## Passage

- Born: Nirmal Saini 8 October 1938 Sheikhupura, Punjab, British India (present-day Punjab, Pakistan)
- Died: 13 June 2021 (aged 82) Mohali, India
- Occupation: Volleyball player
- Employer: Captain of the India women's national volleyball team
- Spouse: Milkha Singh ​(m. 1963)​
- Children: 5; including Jeev Milkha Singh

= Nirmal Saini =

Indian volleyball player (1938–2021)

Nirmal Saini also known as Nirmal Milkha Singh(8 October 1938 13 June 2021) was an Indian volleyball player and captain of the India women's national volleyball team. She was the wife of athlete Milkha Singh and the mother of Jeev Milkha Singh.

==Biography==
She was born in Sheikhupura, Punjab (now part of Pakistan)She was Director of Sports for Women in the State Department. She graduated from Panjab University with a master's degree in Political Science in 1958.

==Personal life==
Nirmal Saini met Milkha Singh in 1955 in Colombo, Sri Lanka, during a sports tournament. The then Chief Minister of Punjab Partap Singh Kairon persuaded her father to give his consent. They married in 1962. .The couple have 3 daughters and a son, golfer Jeev Milkha Singh and lived in Chandigarh. In 1999, they adopted the seven-year-old son of Havildar Bikram Singh, who had died in the Battle of Tiger Hill.

She died on 13 June 2021, in Mohali, due to COVID-19 complications; her husband died five days later, also from the virus.

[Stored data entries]

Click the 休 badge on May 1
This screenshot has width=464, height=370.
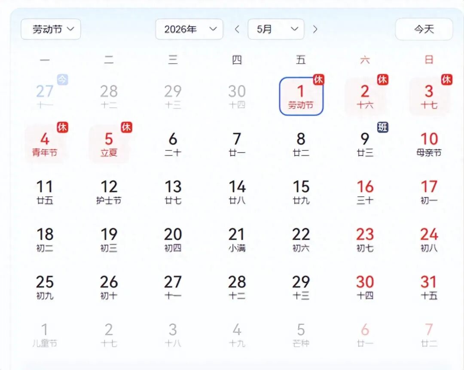318,80
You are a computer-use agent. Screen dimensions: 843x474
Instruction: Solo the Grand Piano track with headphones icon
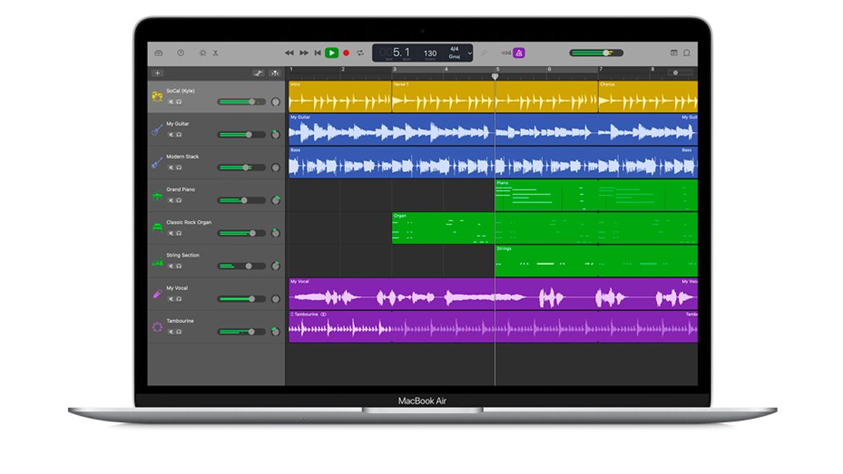tap(180, 200)
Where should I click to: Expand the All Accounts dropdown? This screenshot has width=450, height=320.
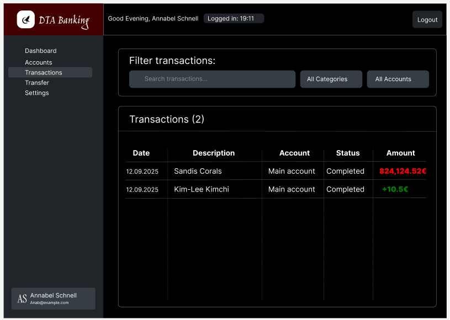point(398,79)
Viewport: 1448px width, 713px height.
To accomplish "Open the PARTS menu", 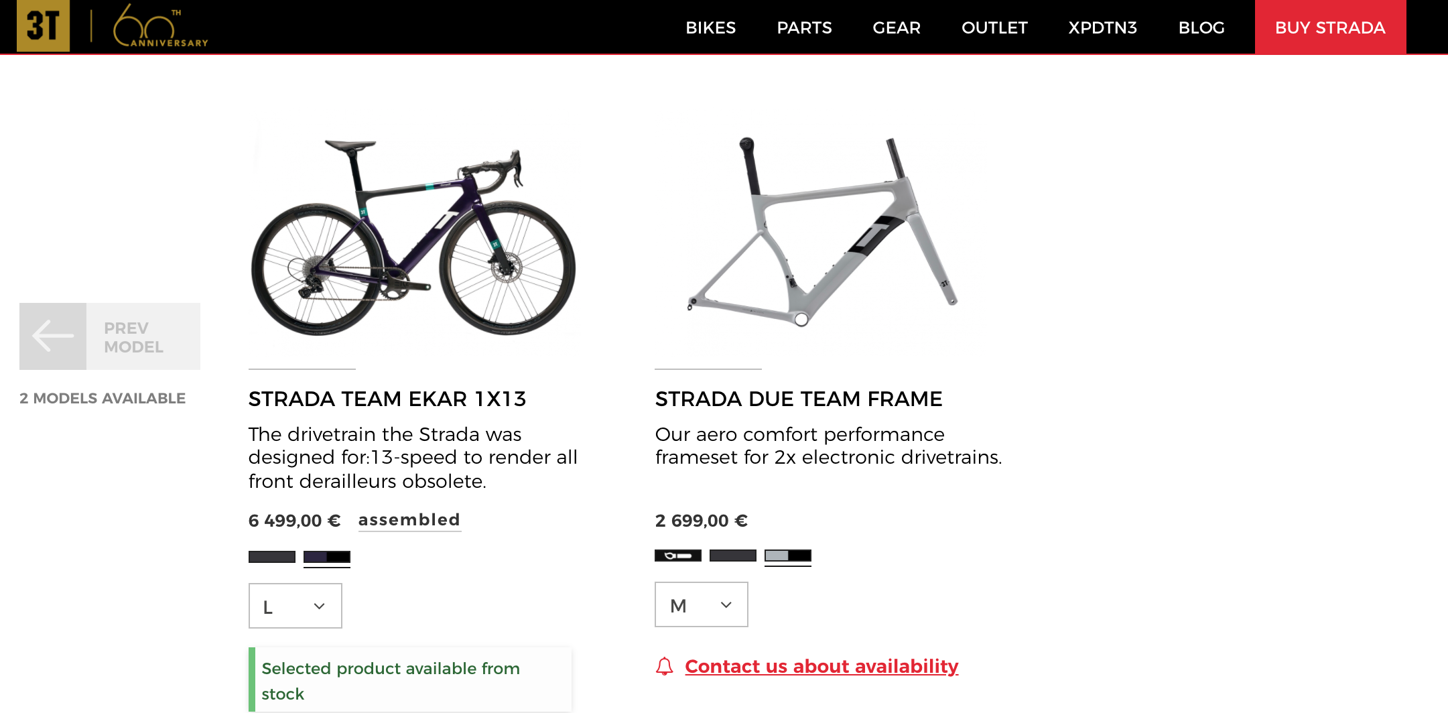I will click(804, 27).
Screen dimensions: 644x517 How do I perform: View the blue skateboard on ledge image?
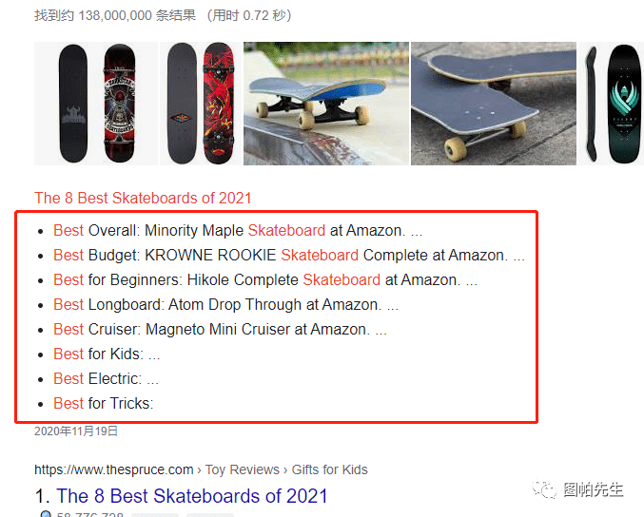[x=325, y=104]
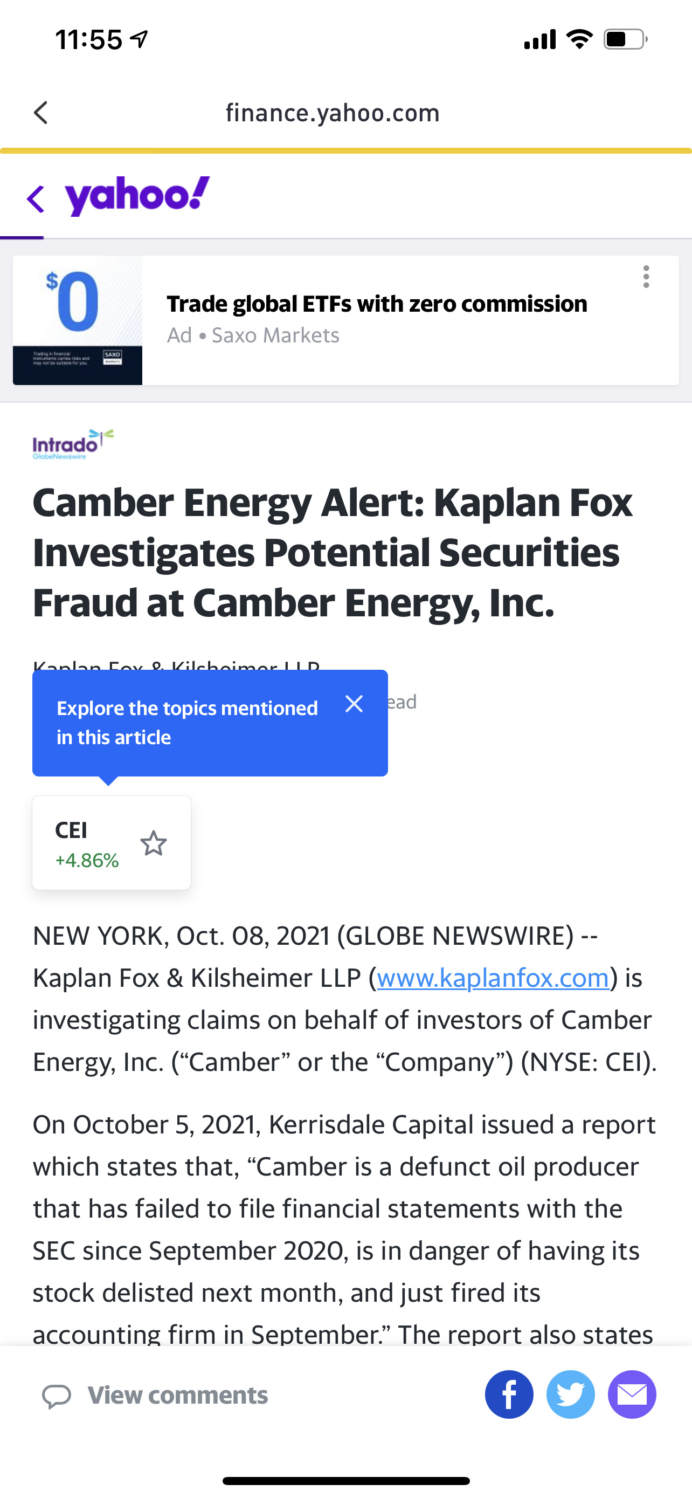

## What this exercise asks
(a) Return the portion of the Nirmal Saini biography that opens with the words containing "Indian volleyball player (1938–2021)" and closes with "Science in 1958.".
(b) According to the Nirmal Saini biography, in what year did she graduate from Panjab University, and in what subject was her master's degree?
None of the items is needed here.

## Activity answers
(a)
Indian volleyball player (1938–2021)

Nirmal Saini also known as Nirmal Milkha Singh(8 October 1938 13 June 2021) was an Indian volleyball player and captain of the India women's national volleyball team. She was the wife of athlete Milkha Singh and the mother of Jeev Milkha Singh.

==Biography==
She was born in Sheikhupura, Punjab (now part of Pakistan)She was Director of Sports for Women in the State Department. She graduated from Panjab University with a master's degree in Political Science in 1958.

(b) She graduated in 1958 with a master's degree in Political Science.